> _SELECTED EXTRACT_
++++++++
Everybody Knows That The Good Guys Lost: 20 Incredible Leonard Cohen Moments

GAB Archive/Getty Images

Everybody Knows That The Good Guys Lost: 20 Incredible Leonard Cohen Moments

GAB Archive/Getty Images

When he was still alive, Leonard Cohen’s music carried the sort of somber gravity that we usually only attach to musicians once they’ve died. Death was always one of Cohen’s great subjects; sex and deception and the acceptance and understanding melancholy were others. The news of his death hit me like a sledgehammer last night, but it really shouldn’t. In both his life and his work, Cohen had long prepared for his own passing; David Remnick’s stunning New Yorker profile of the man famously ended with Cohen telling Remnick, “I am ready to die. I hope it’s not too uncomfortable. That’s about it for me.” And on “You Want It Darker,” a song that came out just a few months ago, Cohen sang, “I’m ready, my Lord.”

There are plenty of reasons to be sad this week, but reflecting on Cohen’s passing doesn’t make me sadder. If anything, it makes me feel better. Very few of us get to plan our exits with the sort of grace and acceptance that Cohen did. And like David Bowie with Blackstar, Cohen was able to give us a final word that he had to know would be his last. You Want It Darker is a whole lot more resonant now that we know it’s the last thing we’ll hear from Cohen.

In the past, when titanic musical figures have died, my way of paying tribute has been to dig through their careers and pick out a few moments that I like thinking about. They’re not these people’s best moments necessarily, but taken together, they can help us understand what these people brought to our world. I’ve written pieces like this about Adam Yauch, Lou Reed, David Bowie, and Prince. And now I’m writing one about Leonard Cohen, a man we’ll still be trying to figure out decades after his departure.


In 1970, Cohen stepped onstage in front of an estimated 600,000 people — most of whom had figured out how to get in for free — at a festival that threatened to turn disastrous. Cohen started his set at the third Isle Of Wight festival in the wee hours of the morning, playing to a crowd that had been booing bigger stars offstage all weekend. That same night, Donovan and the Moody Blues and Jethro Tull and Jimi Hendrix and Joan Baez had already performed. Cohen had to be woken up to play, and he walked onstage rumpled and sweaty and intense, fronting a rambling country-rock band who gave off the distinct impression that its members had just met one another.
++++++++
> _WHAT THE TASK REQUIRES_
Copy the Leonard Cohen tribute from "In the past, when" to "after his departure.", updating it so that "legendary" stands in place of "titanic".

> _DATASET EXCERPT_
++++++++
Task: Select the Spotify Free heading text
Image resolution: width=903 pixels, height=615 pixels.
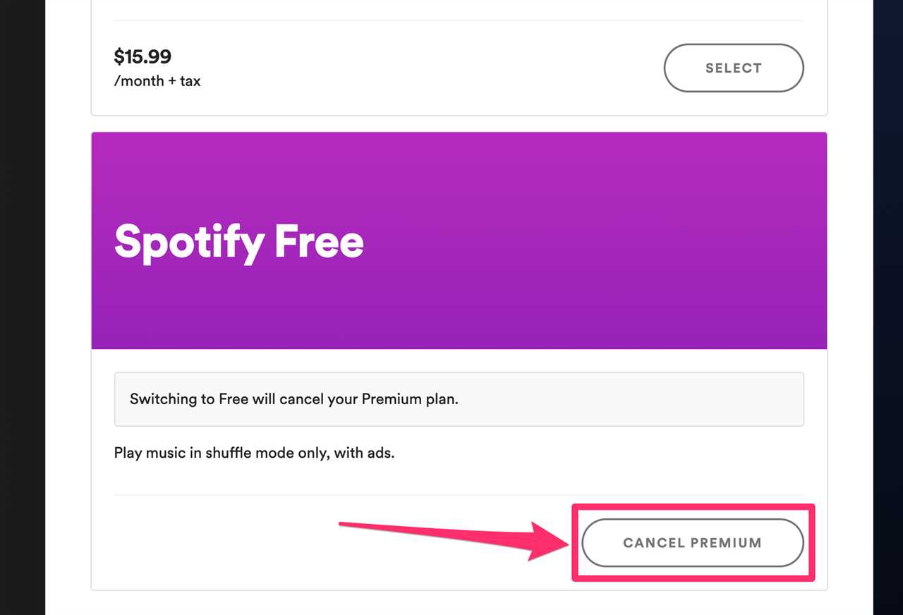Action: [x=238, y=242]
++++++++
> _WORKED ANSWER_
In the past, when legendary musical figures have died, my way of paying tribute has been to dig through their careers and pick out a few moments that I like thinking about. They’re not these people’s best moments necessarily, but taken together, they can help us understand what these people brought to our world. I’ve written pieces like this about Adam Yauch, Lou Reed, David Bowie, and Prince. And now I’m writing one about Leonard Cohen, a man we’ll still be trying to figure out decades after his departure.